Welcome to “Reinforced Winter,” where you can participate in the dissection of the 82nd Airborne’s actions in the Battle of the Bulge. This particular post is a continuation from the last edition which can be viewed by clicking here.
Without further ado, we continue Major Medusky’s essay
In the abandoned house which serves as Lamm’s CP, men fondle a treasured bottle of champagne, long saved for the stroke of 12 on Christmas Eve. It is not destined to be emptied.
At 2430, all hell hits Rencheux: artillery, mortars, machine guns and direct tank fire. The old houses rock to the jar of the explosions. Simultaneously, the center squad reports a smoke screen drifting across the river. Lt Lamm knows that this is it – a coordinated attack with artillery, engineers, smoke troops, infantry and armor – and attack in strength.
Lamm has twenty-four men, one 60mm mortar, two LMGs, two BAR’s, (one of his LMGs has been knocked out during the day by German tanks.) Now the tanks are lined up on the opposite bank, blasting straight into his positions, and the German infantry pushes across the wreckage of the railroad bridge.
Lamm’s platoon mans its guns, firing into solid masses of the enemy swarming over the bridge and up from the river and the smoke. But there are just too many, coming too fast.
Lt. Lamm sizes up the attack and sends a runner to Delameter. But as the lieutenant steps from his CP, a stream of Schmeisser bullets tears into the door. The Germans have overrun his position. In the uncertain glare, Lamm sees a man behind him. “Are the Germans back there, Sergeant Boone?”

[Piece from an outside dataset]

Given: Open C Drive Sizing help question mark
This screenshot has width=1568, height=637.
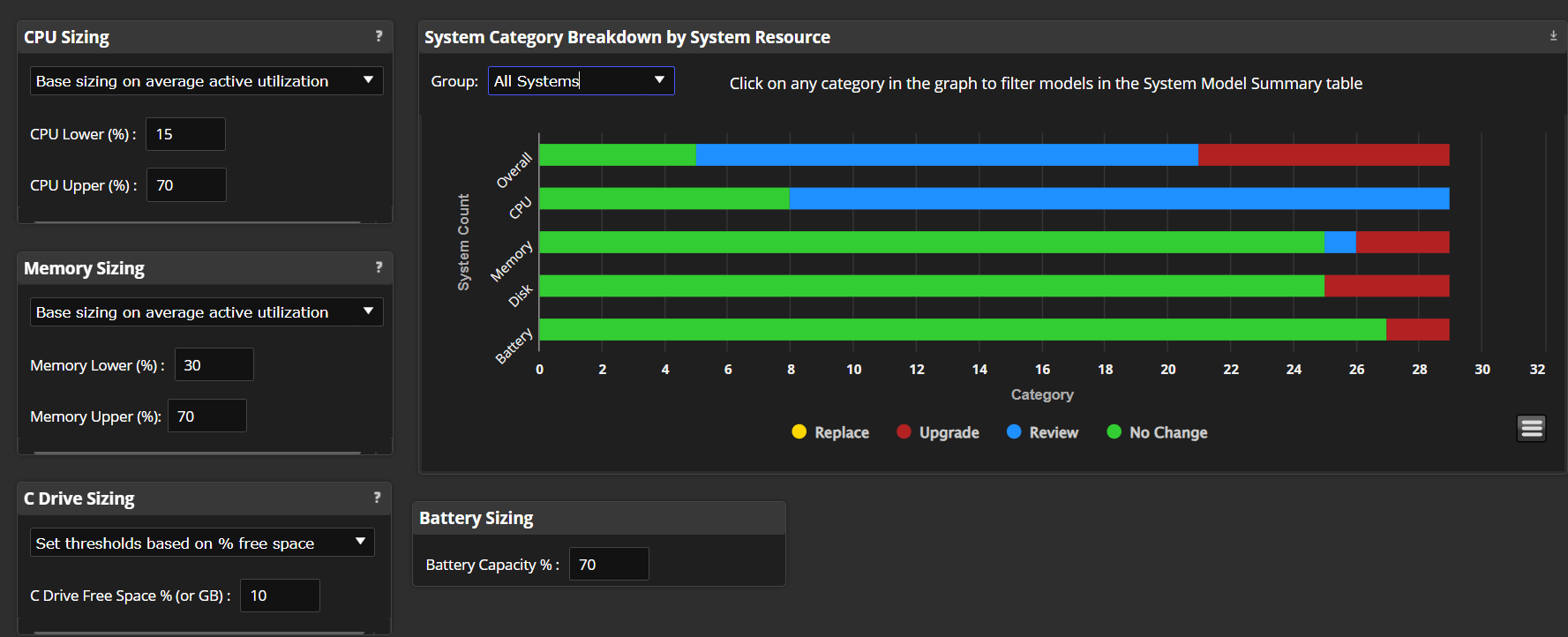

The sergeants answers with a burst of machine pistol fire. He misses, but Lamm does not… He sends his assistant, Lt. Gyami, back to battalion with a runner and goes himself to check Sgt. Prestos’ squad to the right.
Sgt. Prestos has led a squad through two campaigns. He knows that “when you got a good leader, you got a good platoon; and when you got a good platoon, there isn’t much you can’t do.” But even a good platoon can’t hold back a battalion. Sgt. Prestos can handle enemy to his front, but MG 42’s are raking his right flank. Lamm tells him to hold as long as possible, then pull in slowly toward the center. He races off to check Sgt. Boone on the left.
He finds the sergeant behind his BAR, tearing into two long files of Germans moving straight up the road from the bridge. Flares cast a Christmas glow upon the snow, and tracers flash off the brick houses of Rencheux. The Germans come on until Boone’s men can toss grenades between their files – and still they come. The squad is overrun.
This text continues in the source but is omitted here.